Pharmacy professors wield the term “patient care” to their students like its what brings home the bacon every pay-period. Hate to break it to you kiddies, but they are full of shit.
You know what makes the store money? Filling prescriptions. Like it or leave it, filling an Rx fills your paycheck. This precious ‘patient care’ where you go out front and
waste your time consult Mrs Smith on how to take her atenolol for the 4th time this month ends up costing the store money in the long run because you are not filling prescriptions. Spending hours with patients may make you feel warm and fuzzy, but getting off your ass and filling Rx’s is what keeps your paychecks from bouncing. Remember, Pharmacists cost the store they are working for $1 to $1.50/min. Spend an hour with a patient who’s Rx’s net you $15 profit just sunk the store into the hole (by just your time alone). Not to say you should have a timer, but remember that pharmacy is also a business, and you and your staff have to eat/pay bills as well. Time management, again not taught in pharmacy school.
This ties into my ‘health care is a privilege not a right’ rant that’s coming soon.
So thats the reality of the situation, and nobody can say that I’m way off base here. However the kicker here is that patient care will bring patients to your store and increase the amount of Rx’s you fill (thereby giving you more money). That being said, the most important thing that your store has to do to make money is fill Rx’s. Patient care does not directly give you money, but indirectly gives you money. Got it?
“But TAP, MTM this and MTM that and MTM MTM MTM!” MTM is a pipe dream, and the sooner you realize that the better off you will be. How can Medicare afford MTM when they can barely keep their heads above water by processing that prescription (doughnut hole anyone? Why are we making a $4 profit?). How much hourly wage will you have to pay a dedicated staff person (because having an RPh do that is just wasting money) to keep up on the MTM billing and making sure they pay? For what, a net profit of about $30? Plus most patients who need MTM are too stupid to take their medications as prescribed anyways, so why are we wasting Medicare money and our time!
“But TAP, that’s why we have techs and typists!” Yeah, I’m not sure about you, but I personally want to override that Drug-Drug interaction and make sure the reimbursement on that Rx isn’t doing me in the ass. If you want to value a CPhT education vs a BS/PharmD when it comes to interactions, then I suggest we make the CPhT consult patients, take new ones on the phone, and just shitcan us all together. Ever see a tech blow through the reimbursement screen to realize that Medical is now paying $11 (the generic reimbursement price) for trade name Zoloft without as much as a warning? The thought of having a Tech do everything while I sit there and drink coffee while checking drugs as they come out of a ScriptPro makes my asshole pucker. But hey, its your license, not mine.

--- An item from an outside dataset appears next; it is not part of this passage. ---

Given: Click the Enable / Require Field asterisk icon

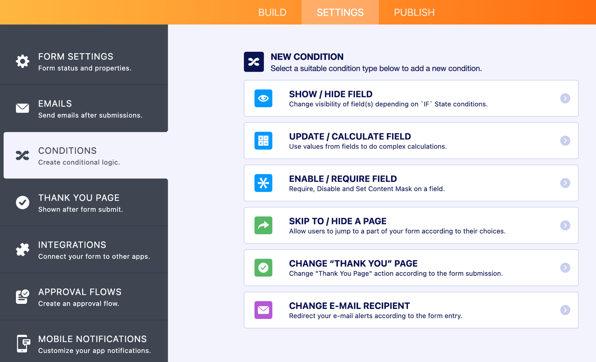Looking at the screenshot, I should [x=263, y=183].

Now I know that most of you wont agree with me on this topic and you’ll rant about the “future of retail pharmacy”. Why don’t we worry about the NOW of retail pharmacy before we look years ahead (like why PBM’s are making more than we are). Lets teach the students the TRUTH about retail pharmacy and teach them skills so they can work/operate/design a well ran efficient pharmacy that allows them to consult but still allows them to safely fill Rx’s. MTM is just verbal masturbation to appease all of the associations who pat each other on the back and think they did something. Lets quit fooling ourselves and deal with the problems of now rather than making the solutions for tomorrows problems.